Dutch-Canadian geologist (born 1936)

Frederik Pieter Agterberg (born 15 November 1936) is a Dutch-born Canadian mathematical geologist who served at the Geological Survey of Canada. He attended Utrecht University in The Netherlands from 1954 to 1961. He was instrumental in establishing International Association for Mathematical Geosciences. He received William Christian Krumbein Medal in 1978 from International Association for Mathematical Geosciences. In 1981 Agterberg became a correspondent of the Royal Netherlands Academy of Arts and Sciences. In 2004, he was named IAMG Distinguished Lecturer.
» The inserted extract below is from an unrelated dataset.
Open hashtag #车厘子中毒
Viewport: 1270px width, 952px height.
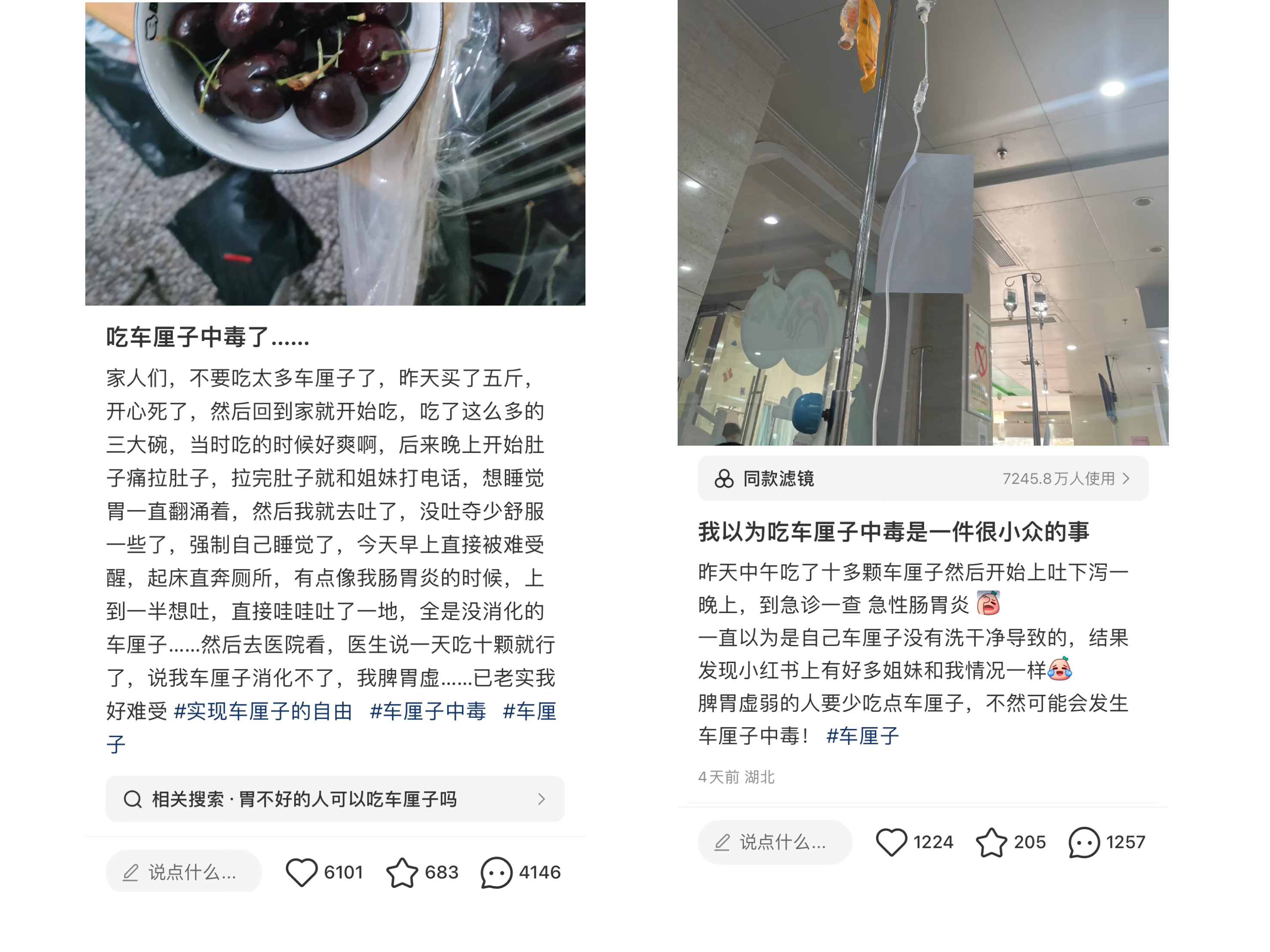428,712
He was the president of International Association for Mathematical Geosciences from 2004 to 2008. His contribution in Quantitative Stratigraphy in collaboration with Felix M. Gradstein is noteworthy.

==Books==
- F. P. Agterberg, Geomathematics: Theoretical Foundations, Applications and Future Developments, Volume 18 of Quantitative geology and geostatistics, Springer, 2014, p. 553.
- F.P. Agterberg, Automated Stratigraphic Correlation, Elsevier, 1990, p. 423.
- F. P. Agterberg, "Geomathematics: Mathematical Background and Geo-Science Applications", Elsevier, 1974, 596 pages.